Pull every line containing "Viewport" from the listing.

▶ **Study material**:
══════
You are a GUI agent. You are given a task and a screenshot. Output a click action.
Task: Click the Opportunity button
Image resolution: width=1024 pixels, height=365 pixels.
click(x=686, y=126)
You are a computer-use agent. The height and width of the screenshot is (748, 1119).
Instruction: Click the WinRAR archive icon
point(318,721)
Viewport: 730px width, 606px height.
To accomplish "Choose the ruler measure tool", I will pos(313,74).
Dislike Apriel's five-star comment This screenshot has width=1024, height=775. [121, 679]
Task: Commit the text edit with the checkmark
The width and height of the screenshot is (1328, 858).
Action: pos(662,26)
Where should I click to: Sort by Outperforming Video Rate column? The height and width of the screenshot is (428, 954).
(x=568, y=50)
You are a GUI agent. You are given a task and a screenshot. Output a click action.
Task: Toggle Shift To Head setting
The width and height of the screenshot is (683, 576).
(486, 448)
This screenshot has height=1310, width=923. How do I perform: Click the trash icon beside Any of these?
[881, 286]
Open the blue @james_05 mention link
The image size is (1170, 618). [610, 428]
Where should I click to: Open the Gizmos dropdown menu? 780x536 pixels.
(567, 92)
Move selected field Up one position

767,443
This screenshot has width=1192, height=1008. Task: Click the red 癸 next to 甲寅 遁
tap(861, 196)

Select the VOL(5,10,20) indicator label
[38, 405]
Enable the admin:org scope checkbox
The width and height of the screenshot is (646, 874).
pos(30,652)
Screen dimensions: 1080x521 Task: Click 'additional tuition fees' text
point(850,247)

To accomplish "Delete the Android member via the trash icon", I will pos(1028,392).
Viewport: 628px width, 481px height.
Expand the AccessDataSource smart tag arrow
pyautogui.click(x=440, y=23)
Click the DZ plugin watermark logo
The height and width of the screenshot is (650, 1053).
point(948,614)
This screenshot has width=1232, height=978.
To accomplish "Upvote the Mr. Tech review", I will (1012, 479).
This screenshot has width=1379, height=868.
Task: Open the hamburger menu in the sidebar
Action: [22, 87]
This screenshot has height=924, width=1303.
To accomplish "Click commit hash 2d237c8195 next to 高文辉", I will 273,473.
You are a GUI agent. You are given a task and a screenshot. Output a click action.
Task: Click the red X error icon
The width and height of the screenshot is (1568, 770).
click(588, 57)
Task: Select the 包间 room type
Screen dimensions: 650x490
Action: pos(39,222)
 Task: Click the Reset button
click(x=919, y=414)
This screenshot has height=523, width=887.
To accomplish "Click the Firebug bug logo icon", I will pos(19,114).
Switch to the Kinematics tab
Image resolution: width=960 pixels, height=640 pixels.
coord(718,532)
══════
▶ **Answer box**:
Viewport: 730px width, 606px height.
Viewport: 628px width, 481px height.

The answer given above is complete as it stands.